Exercise description —
In the listing below, find the line containing "メニュー (68, 2461)" and the line containing "[menu] (25, 30)", then copy exactly everything from the first through the second, except the pictures.

Records provided —
- - - - -

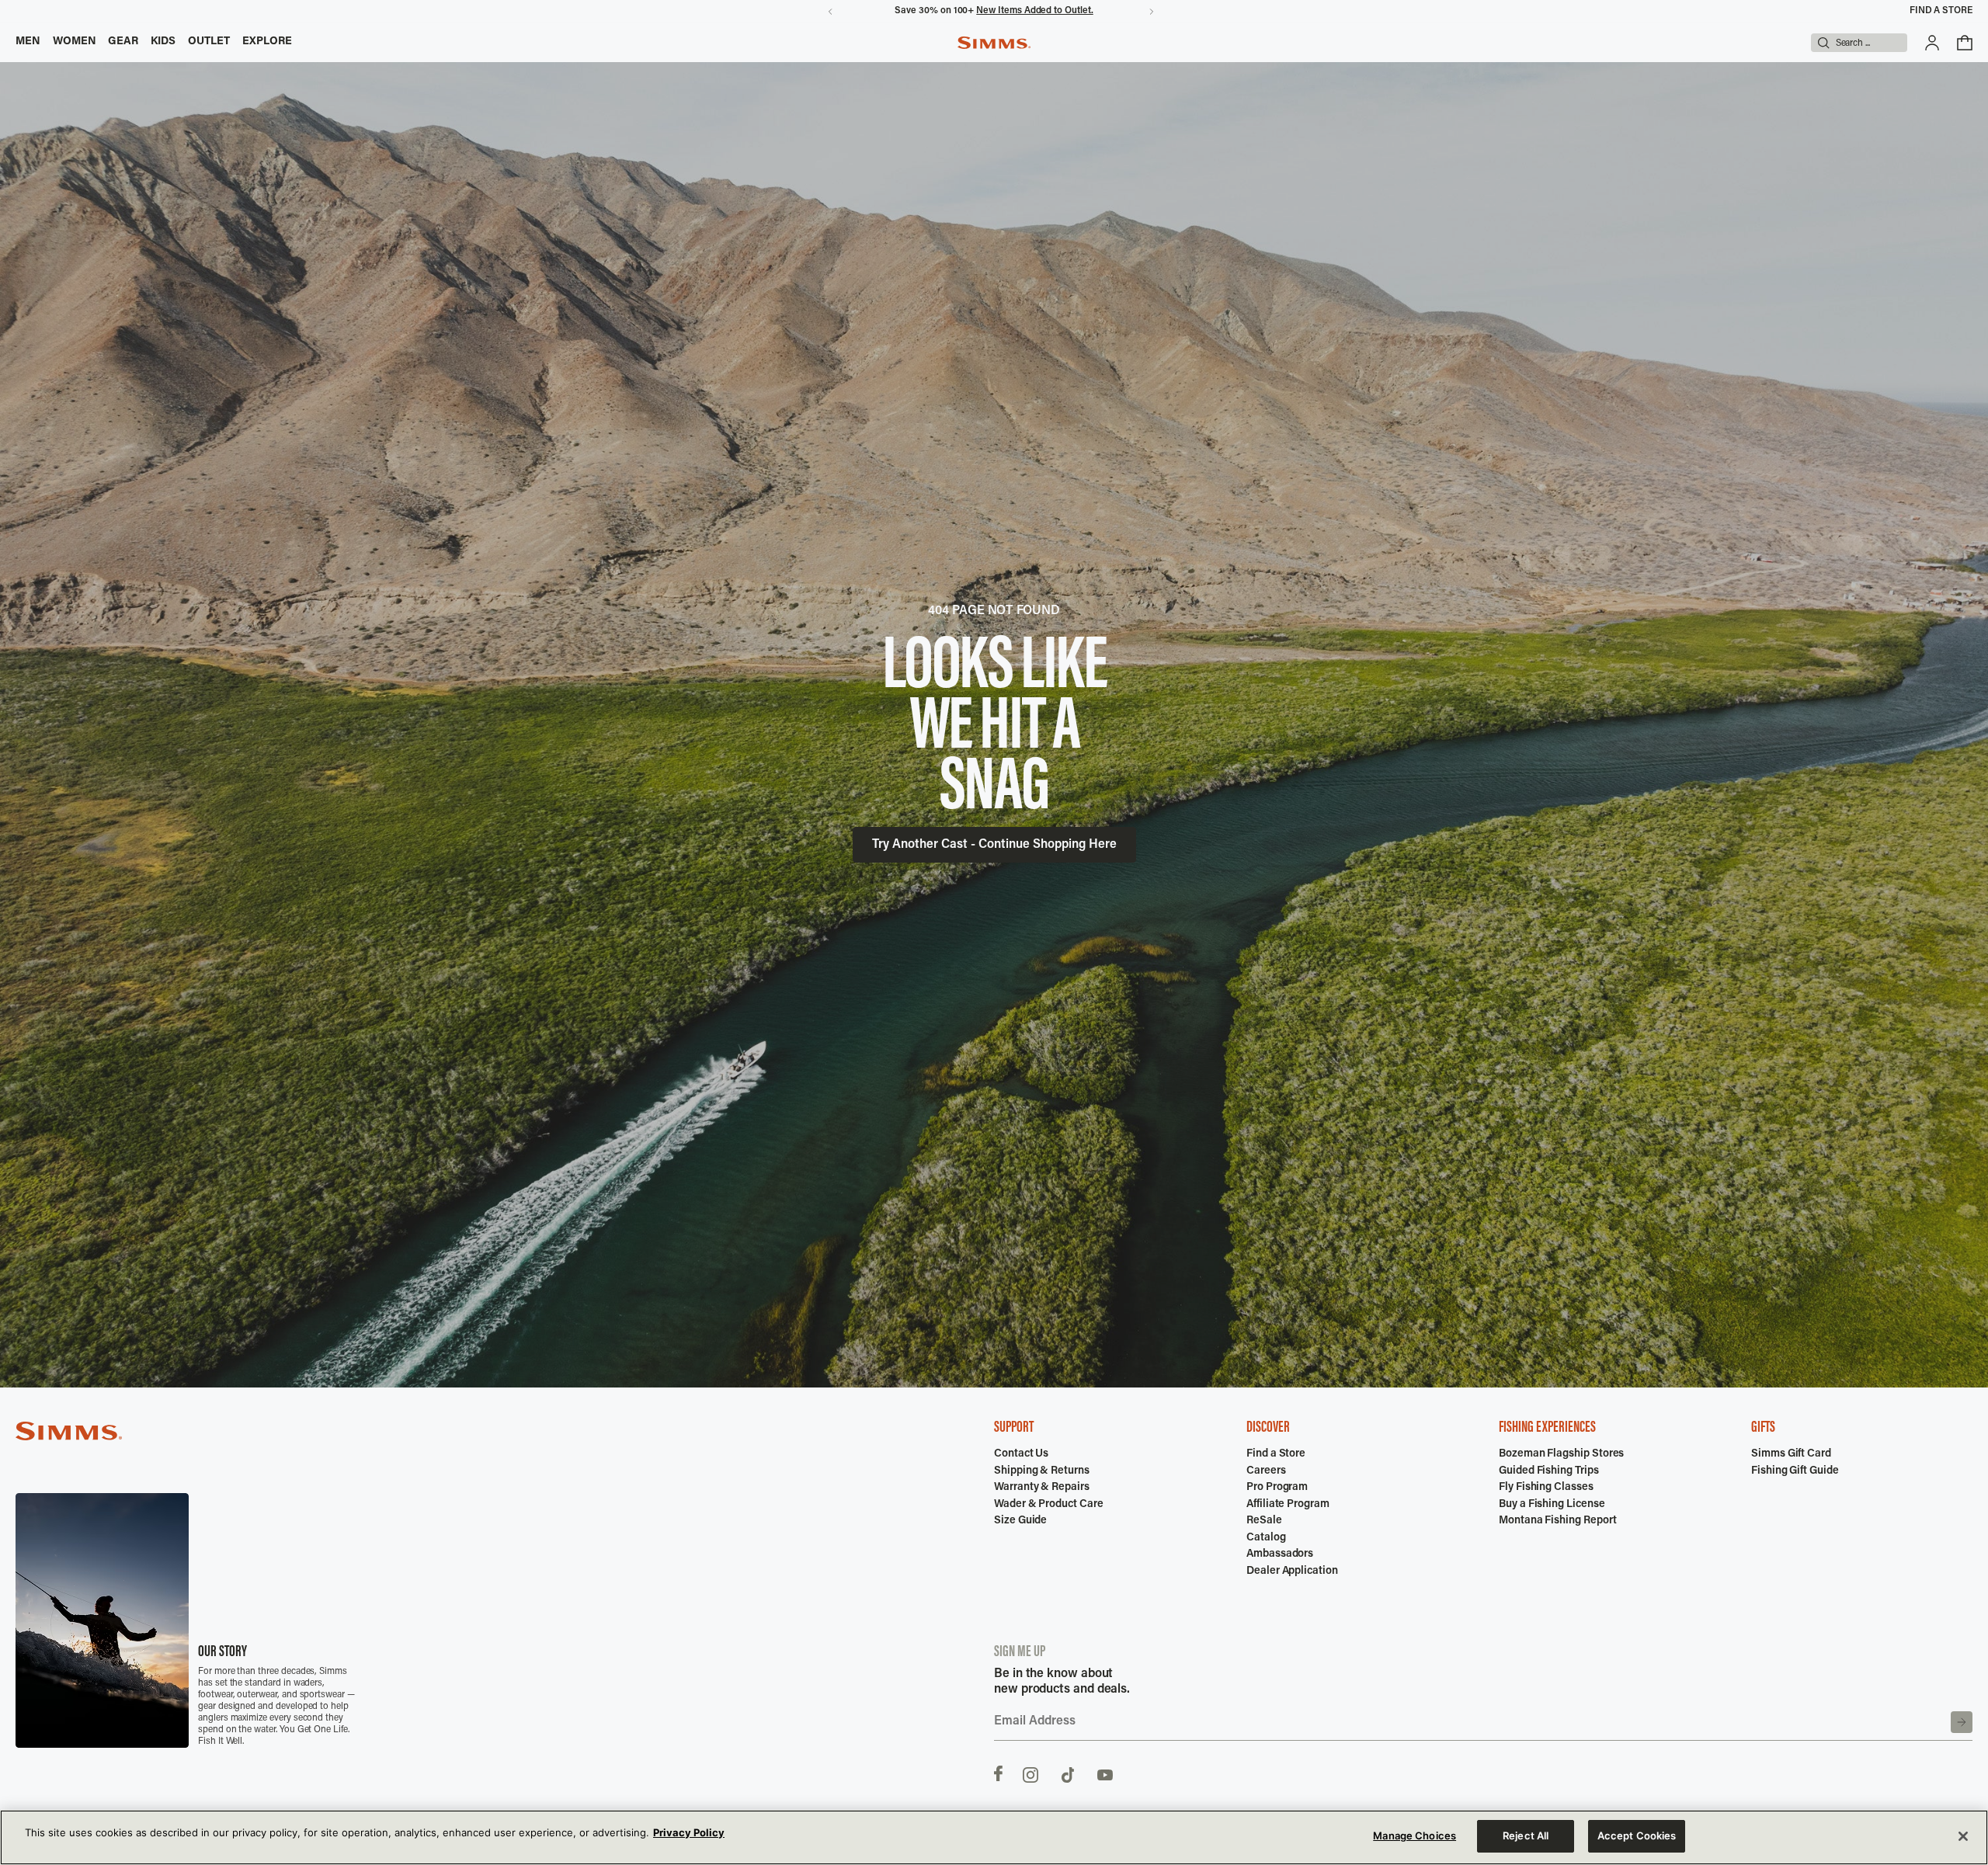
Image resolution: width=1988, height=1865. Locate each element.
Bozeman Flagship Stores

- - - - -

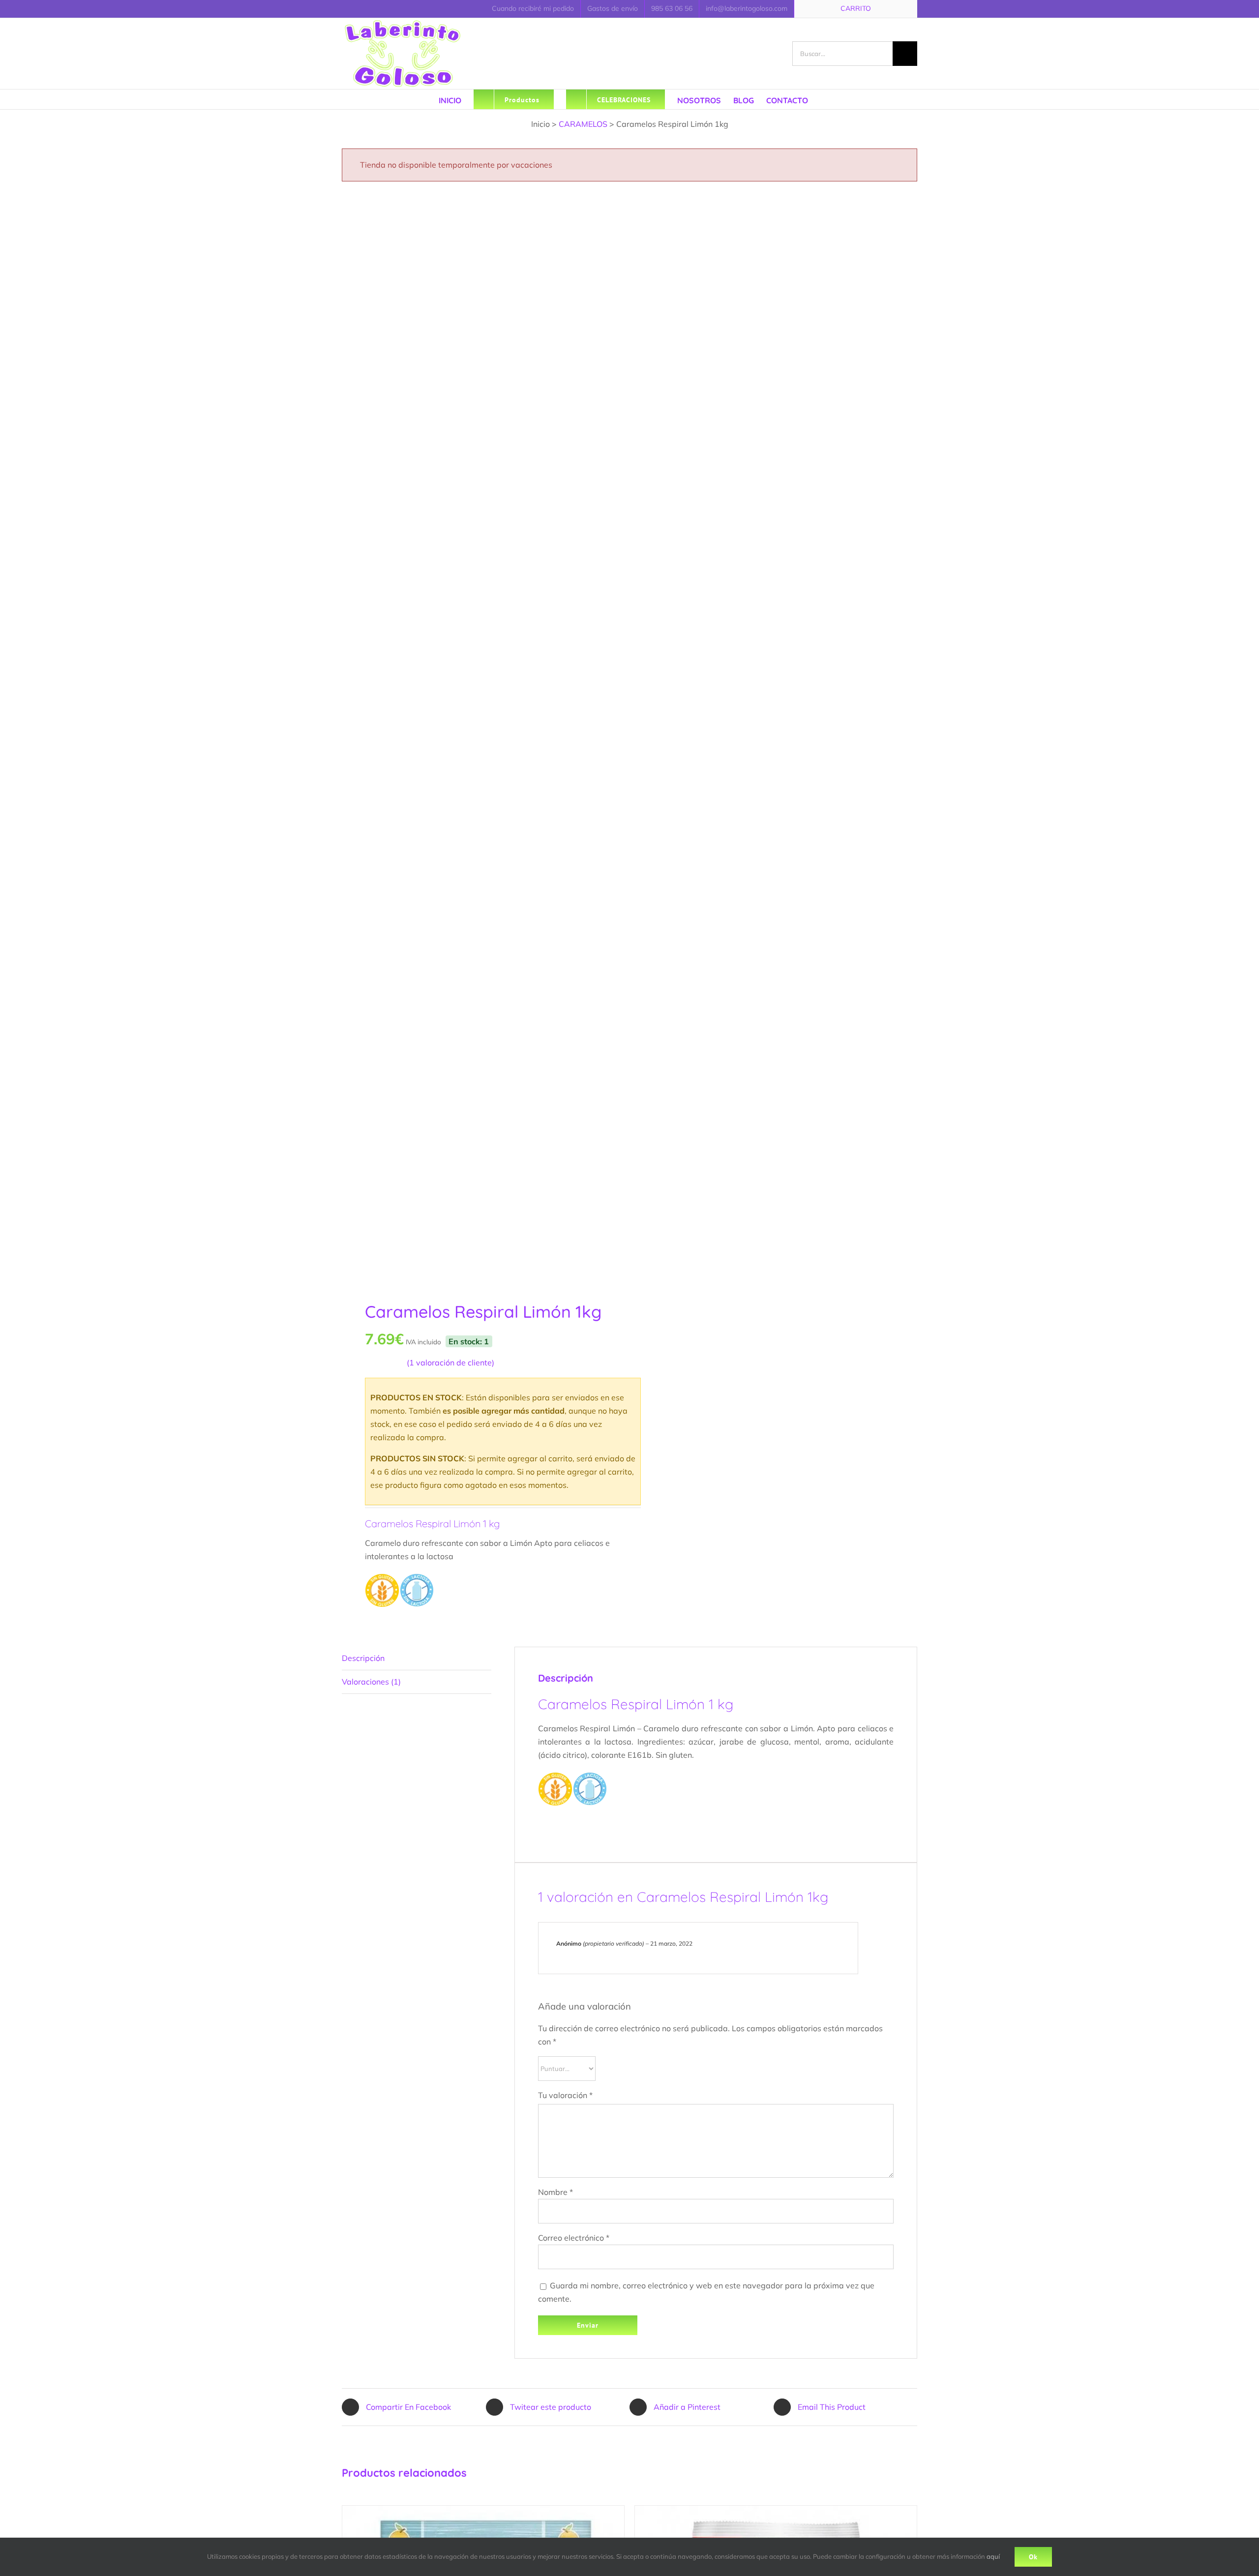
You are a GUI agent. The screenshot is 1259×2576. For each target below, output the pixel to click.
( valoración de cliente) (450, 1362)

- - - - -

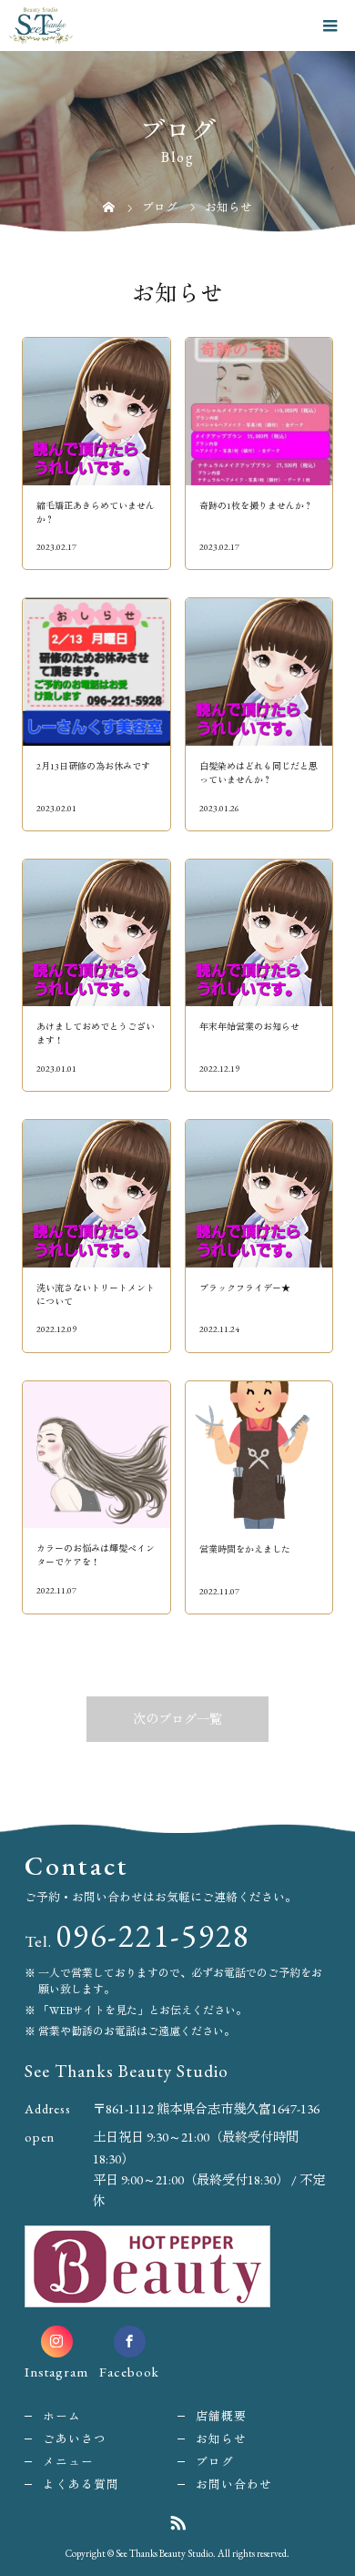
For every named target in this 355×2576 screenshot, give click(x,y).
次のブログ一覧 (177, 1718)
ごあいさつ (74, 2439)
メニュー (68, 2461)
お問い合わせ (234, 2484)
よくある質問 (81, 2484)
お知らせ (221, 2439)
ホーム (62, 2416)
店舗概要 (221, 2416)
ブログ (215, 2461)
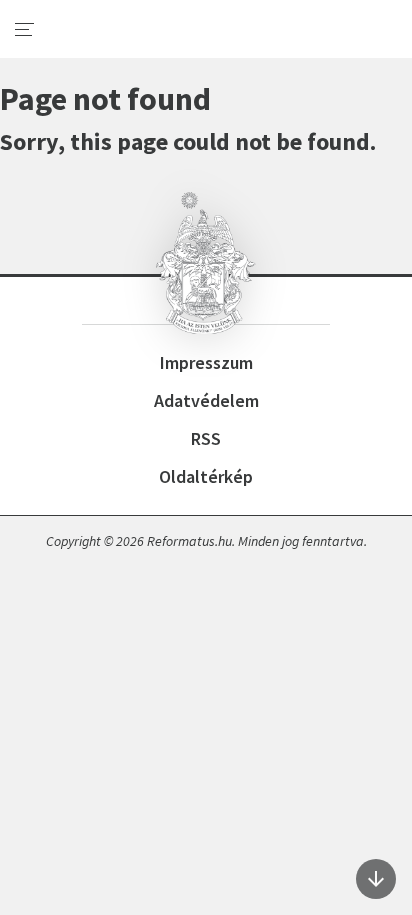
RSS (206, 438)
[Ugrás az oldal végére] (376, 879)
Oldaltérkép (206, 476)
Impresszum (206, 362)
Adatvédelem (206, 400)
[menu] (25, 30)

- - - - -

Exercise output —
メニュー (68, 2461)
お問い合わせ (234, 2484)
よくある質問 (81, 2484)
お知らせ (221, 2439)
ホーム (62, 2416)
店舗概要 (221, 2416)
ブログ (215, 2461)
RSS (206, 438)
[Ugrás az oldal végére] (376, 879)
Oldaltérkép (206, 476)
Impresszum (206, 362)
Adatvédelem (206, 400)
[menu] (25, 30)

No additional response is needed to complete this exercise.